* PROBLEM REQUIREMENTS *
Return, word for word, the lines of the listing below from the one with "Task: Click the red arrow before '목적격 관계대명사'" through the one with "Task: Click the Rialto", and no other lines.

* ENTRIES PROVIDED *
━━━━

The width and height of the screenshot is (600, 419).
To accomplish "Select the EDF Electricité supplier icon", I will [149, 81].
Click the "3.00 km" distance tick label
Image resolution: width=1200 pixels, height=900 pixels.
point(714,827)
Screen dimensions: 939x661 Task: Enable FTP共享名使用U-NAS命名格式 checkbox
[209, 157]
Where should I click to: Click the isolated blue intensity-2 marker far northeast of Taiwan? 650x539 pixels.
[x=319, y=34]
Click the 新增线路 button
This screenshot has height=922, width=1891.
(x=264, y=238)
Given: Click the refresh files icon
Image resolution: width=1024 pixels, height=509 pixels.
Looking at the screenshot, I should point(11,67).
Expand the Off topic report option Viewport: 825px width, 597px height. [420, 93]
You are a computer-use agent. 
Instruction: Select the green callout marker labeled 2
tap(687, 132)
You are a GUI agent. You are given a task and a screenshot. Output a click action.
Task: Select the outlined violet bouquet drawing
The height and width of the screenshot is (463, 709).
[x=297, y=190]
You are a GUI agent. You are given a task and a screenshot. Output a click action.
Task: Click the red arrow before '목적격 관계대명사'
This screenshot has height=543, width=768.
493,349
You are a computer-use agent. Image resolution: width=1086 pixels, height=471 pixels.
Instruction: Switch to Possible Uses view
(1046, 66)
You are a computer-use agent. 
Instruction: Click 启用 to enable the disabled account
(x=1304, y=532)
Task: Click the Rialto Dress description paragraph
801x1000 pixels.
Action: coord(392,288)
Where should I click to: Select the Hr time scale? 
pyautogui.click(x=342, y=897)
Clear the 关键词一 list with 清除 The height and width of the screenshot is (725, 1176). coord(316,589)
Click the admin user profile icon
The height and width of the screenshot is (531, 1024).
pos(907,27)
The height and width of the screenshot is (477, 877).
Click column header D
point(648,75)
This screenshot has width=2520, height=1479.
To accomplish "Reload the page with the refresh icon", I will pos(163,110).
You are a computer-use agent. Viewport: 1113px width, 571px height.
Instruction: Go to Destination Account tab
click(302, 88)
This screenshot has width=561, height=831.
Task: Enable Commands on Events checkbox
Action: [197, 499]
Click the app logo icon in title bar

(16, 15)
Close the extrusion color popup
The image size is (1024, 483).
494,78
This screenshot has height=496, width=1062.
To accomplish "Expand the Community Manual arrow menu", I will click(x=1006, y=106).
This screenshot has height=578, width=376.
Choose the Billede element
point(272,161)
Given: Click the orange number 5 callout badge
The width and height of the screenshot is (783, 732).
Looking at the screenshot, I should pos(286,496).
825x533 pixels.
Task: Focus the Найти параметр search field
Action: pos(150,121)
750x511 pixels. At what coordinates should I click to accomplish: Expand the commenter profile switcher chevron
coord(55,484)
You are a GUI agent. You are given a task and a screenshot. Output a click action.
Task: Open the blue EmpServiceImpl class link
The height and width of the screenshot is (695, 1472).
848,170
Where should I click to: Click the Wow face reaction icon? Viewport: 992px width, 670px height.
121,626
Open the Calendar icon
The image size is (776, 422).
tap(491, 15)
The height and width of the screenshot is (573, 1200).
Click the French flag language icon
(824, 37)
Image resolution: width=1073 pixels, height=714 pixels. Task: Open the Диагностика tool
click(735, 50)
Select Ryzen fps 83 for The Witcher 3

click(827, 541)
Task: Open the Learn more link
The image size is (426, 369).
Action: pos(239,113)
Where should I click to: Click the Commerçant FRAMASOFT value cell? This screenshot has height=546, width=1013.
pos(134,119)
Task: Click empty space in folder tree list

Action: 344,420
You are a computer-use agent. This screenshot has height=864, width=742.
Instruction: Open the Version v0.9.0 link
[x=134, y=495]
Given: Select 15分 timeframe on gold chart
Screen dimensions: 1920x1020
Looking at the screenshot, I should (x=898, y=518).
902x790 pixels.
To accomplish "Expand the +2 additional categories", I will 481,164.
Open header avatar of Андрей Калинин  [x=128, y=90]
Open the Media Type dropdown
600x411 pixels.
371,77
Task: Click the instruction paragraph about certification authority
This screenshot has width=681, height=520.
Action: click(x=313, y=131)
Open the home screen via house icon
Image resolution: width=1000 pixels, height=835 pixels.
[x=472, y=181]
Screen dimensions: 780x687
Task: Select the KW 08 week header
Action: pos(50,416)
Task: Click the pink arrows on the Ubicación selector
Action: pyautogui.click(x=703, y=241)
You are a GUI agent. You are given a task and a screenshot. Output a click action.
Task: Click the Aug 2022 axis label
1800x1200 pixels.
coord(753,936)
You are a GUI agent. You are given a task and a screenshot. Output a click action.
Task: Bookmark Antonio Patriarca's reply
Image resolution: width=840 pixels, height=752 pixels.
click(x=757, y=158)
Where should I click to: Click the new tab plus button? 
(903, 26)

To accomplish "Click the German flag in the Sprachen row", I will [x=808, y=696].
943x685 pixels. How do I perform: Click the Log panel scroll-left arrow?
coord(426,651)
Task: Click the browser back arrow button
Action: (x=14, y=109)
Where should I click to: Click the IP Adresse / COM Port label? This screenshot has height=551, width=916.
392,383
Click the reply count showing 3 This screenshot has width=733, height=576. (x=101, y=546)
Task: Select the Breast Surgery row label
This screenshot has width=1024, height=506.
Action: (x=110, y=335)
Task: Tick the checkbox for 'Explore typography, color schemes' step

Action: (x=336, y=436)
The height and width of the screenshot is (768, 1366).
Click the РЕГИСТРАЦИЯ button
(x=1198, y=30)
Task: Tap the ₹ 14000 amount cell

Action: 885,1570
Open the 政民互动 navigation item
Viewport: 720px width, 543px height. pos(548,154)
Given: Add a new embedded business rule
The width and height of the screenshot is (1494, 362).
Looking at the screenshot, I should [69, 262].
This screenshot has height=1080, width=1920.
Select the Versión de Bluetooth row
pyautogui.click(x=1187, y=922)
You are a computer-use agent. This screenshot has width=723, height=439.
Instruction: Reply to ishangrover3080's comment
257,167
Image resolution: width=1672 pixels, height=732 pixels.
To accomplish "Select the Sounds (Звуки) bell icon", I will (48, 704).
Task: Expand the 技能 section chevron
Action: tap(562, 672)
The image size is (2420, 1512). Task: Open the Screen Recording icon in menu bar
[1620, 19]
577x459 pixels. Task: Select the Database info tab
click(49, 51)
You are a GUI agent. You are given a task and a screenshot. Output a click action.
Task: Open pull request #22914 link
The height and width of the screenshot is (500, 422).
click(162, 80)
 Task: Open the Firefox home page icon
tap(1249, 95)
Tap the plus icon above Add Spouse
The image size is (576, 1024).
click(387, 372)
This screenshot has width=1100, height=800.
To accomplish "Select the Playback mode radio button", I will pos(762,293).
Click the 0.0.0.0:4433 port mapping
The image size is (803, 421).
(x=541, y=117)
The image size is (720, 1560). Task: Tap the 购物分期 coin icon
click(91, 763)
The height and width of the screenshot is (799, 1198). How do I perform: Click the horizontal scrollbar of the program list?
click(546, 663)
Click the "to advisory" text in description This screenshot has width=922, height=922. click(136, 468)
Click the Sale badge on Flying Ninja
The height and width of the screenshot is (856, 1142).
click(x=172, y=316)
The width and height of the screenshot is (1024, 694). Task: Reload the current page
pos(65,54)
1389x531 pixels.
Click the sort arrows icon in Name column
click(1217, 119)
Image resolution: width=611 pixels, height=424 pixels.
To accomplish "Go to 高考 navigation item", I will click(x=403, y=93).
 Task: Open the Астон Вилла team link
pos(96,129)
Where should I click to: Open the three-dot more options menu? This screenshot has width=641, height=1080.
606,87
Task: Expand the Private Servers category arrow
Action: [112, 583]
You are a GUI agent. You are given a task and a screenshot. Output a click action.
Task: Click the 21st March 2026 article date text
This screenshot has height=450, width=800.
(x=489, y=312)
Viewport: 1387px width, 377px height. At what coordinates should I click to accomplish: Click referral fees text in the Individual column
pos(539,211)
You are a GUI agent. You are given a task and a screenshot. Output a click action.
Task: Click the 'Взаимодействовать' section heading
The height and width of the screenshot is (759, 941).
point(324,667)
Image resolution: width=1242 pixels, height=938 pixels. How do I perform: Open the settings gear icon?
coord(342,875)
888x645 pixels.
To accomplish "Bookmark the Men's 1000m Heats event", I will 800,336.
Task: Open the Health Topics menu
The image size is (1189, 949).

━━━━

* THE COMPLETED TASK *
Task: Click the red arrow before '목적격 관계대명사'
This screenshot has height=543, width=768.
493,349
You are a computer-use agent. Image resolution: width=1086 pixels, height=471 pixels.
Instruction: Switch to Possible Uses view
(1046, 66)
You are a computer-use agent. 
Instruction: Click 启用 to enable the disabled account
(x=1304, y=532)
Task: Click the Rialto Dress description paragraph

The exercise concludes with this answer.